I try my best to insulate myself and my family from too much of the dangerous language and behavior in that environment. But not so much we have our head in the clouds either. As the father of two girls, I have a responsibility to know what they’re up against and get them prepared for the world they’re going to find when they’re out there on their own. The dinner table talk is difficult but necessary. I believe a significant purpose of art is to teach. To promote empathy. Sadly, the modern political climate is really anathema to connection. So, in that sense, it seems to me an imperative is for writers and artists to band together and do our thing to communicate the commonality of the human condition. We need to understand the responsibility we hold to the balance of things. Be the counterweight and the ballast to the tribal mentality that tries to separate us. That’s always in the background somewhere when I’m working.

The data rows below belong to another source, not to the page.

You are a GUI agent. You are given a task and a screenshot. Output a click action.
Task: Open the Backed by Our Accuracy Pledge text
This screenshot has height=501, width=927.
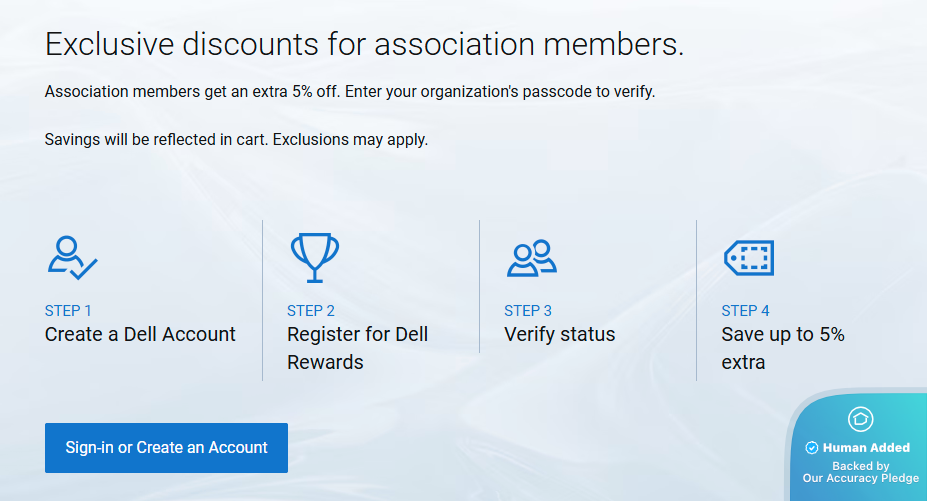(860, 472)
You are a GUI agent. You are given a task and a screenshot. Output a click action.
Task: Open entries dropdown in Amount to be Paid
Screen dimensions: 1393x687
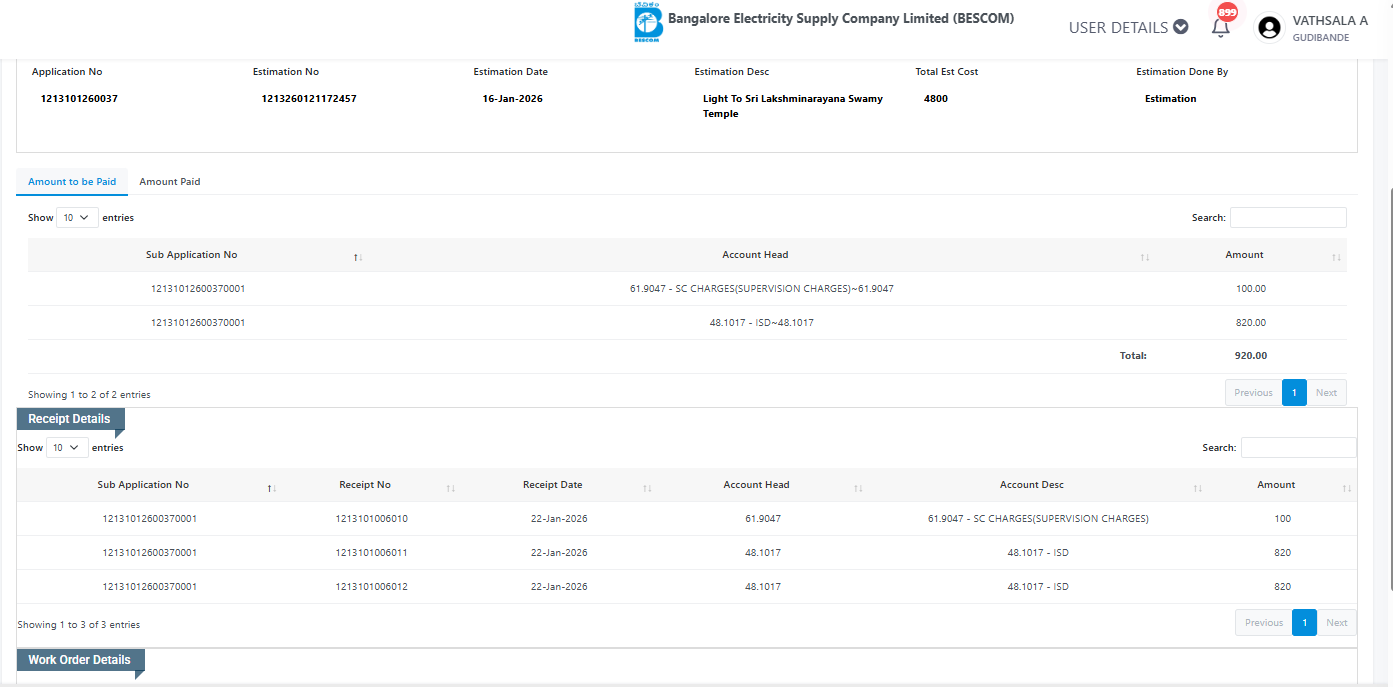click(77, 218)
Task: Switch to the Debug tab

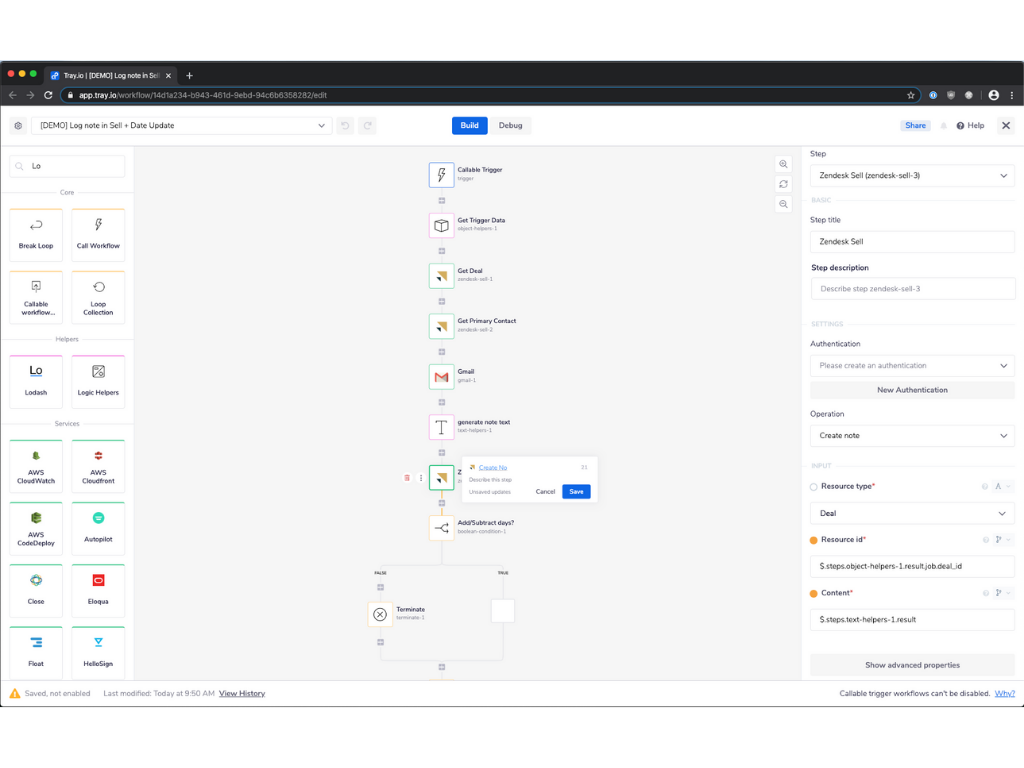Action: 510,126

What are some themes/topics that are important to your writing?

Self discovery through alienation, isolation. The influence of environment and place on our sensibilities. Violence and redemption. What McCarthy calls “the notions of fate and chance.” The world is elegantly designed to deconstruct. Human beings are coded to fight for survival.  When McCarthy’s Llewelyn Moss stumbles upon that scene in No Country for Old Men, he faces a pretty clear choice. He faces yet another choice when he’s lying in bed thinking about the man he left dying there. 

 What projects or pieces are you working on right now?

“There is a Light” is the opening of my non-fiction book about coming of age in upstate New York during the late 70s and early 80’s as a burn survivor, punk rock fan, and catholic military school kid. 

I think it’s a universal story in many ways. A bildungsroman with hopefully plenty of humor among the tougher, more difficult stories. As fun as the project has been at times, it’s also been a challenge. I think the natural assumption is that writing a memoir or a creative semi-fictional account like Justin Torres’ We The Animals is a cathartic experience. I haven’t felt a lot of that yet.  Maybe it’ll come at some point. There were hurdles with stepping back in time. There were mornings, waking at 5:00 am, I felt I had to go after the inspiration with a lasso and wrestle it down. But I’ve found that very little in life worth something comes without some struggle and amount of suffering.  

Kevin Lanahan has attended the Bread Loaf Writers’ Conference and the New York State Summer Writers Institute. He is at work on a memoir about his teen years as a punk rock fan and burn survivor attending an all-boys Catholic military school. He lives in upstate New York and the Adirondack Mountains.